CHICAGO — Jeff Luckey can empathize with the fans waiting in epically long lines to use the Wrigley Field bathrooms Sunday night during the Cubs' home opener.

"I know the feeling. It sucks, and it's always bad when someone doesn't make it, because I could have saved you here," said Luckey, the owner of Stadium Pal, an external catheter.

"Tickets aren't cheap, and you're paying to watch a game, not stand in line," Luckey added.

Luckey created the brand in 1998 after standing in line to use the facilities at a Cincinnati Bengals football game — he described it as "an ugly scene, where you felt like your bladder was going to explode." Later that night, he saw a TV report that 17 fans had been arrested at a Philadelphia Eagles football game for public urination.

"There was an issue out there and I thought maybe I could address it," Luckey said. "That's where Stadium Pal came from."

The Cubs on Monday apologized for the "extreme" bathroom wait times.

"Opening Day at Wrigley Field has always brought challenges with restroom wait times, and last night was particularly extreme. With 35,000 fans showing up in the ballpark, we were simply not prepared to handle guests during peak periods," said Julian Green, Cubs vice president of communications and community affairs.
◆ ◆ ◆
Things to do:
**1.** According to the article about Wrigley Field's bathroom lines, how many fans were arrested at a Philadelphia Eagles game for public urination?
**2.** Pick up the article on the Wrigley Field restroom waits after its final sentence and keep writing.

Data excerpt:
◆ ◆ ◆
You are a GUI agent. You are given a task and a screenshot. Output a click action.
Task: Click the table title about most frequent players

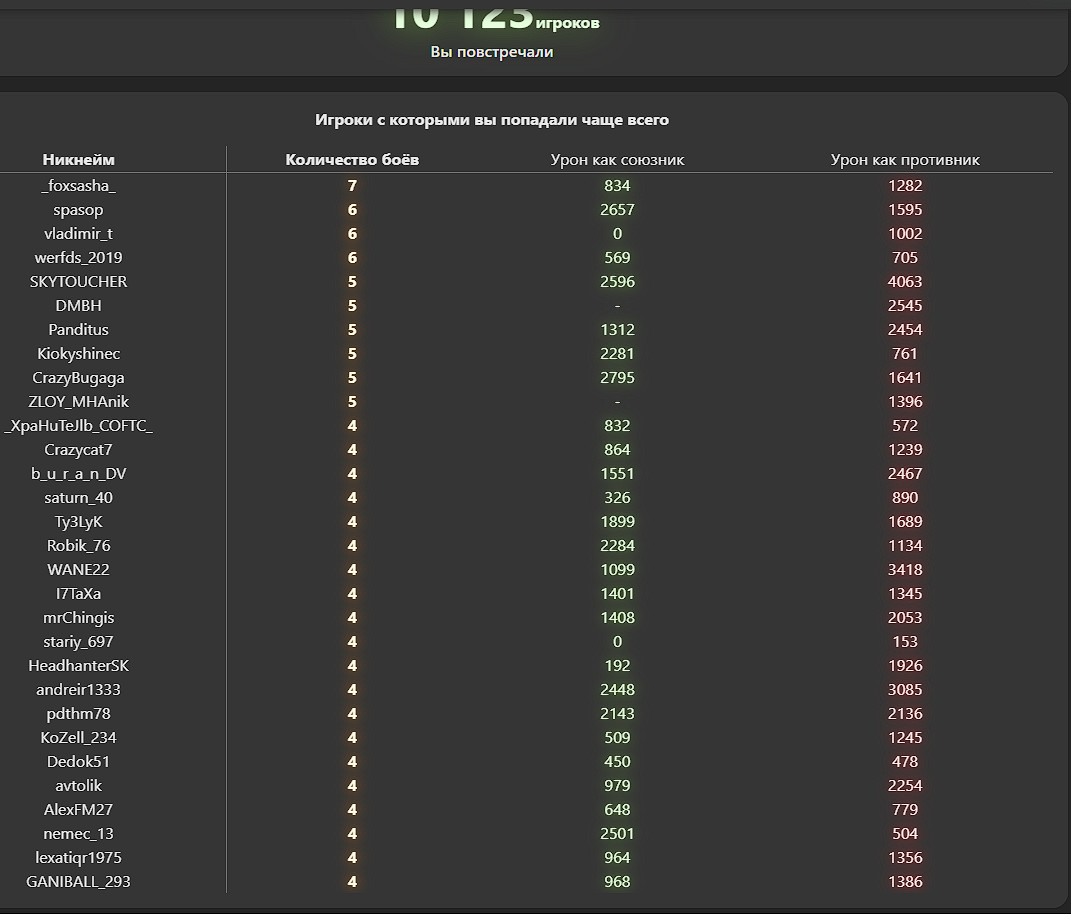492,120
◆ ◆ ◆
Expected answers:
**1.** 17 fans.

**2.**
Luckey last went to a game at Wrigley in 2003, sitting in the bleachers, and said he wore his own product.

The Stadium Pal is worn like a condom, according to its website, and 20-inch tubing connects the device to a 1,000ml collection bag. There's also a female version called Stadium Gal, Luckey said.

Luckey said his Florida-based company has sold about 20,000 Stadium Pals and Gals since 1998. Most of the devices are bought by the elderly, with others purchased by sports aficionados.

"It's fun to help a sports fan, but it's better to help someone get their life back," Luckey said.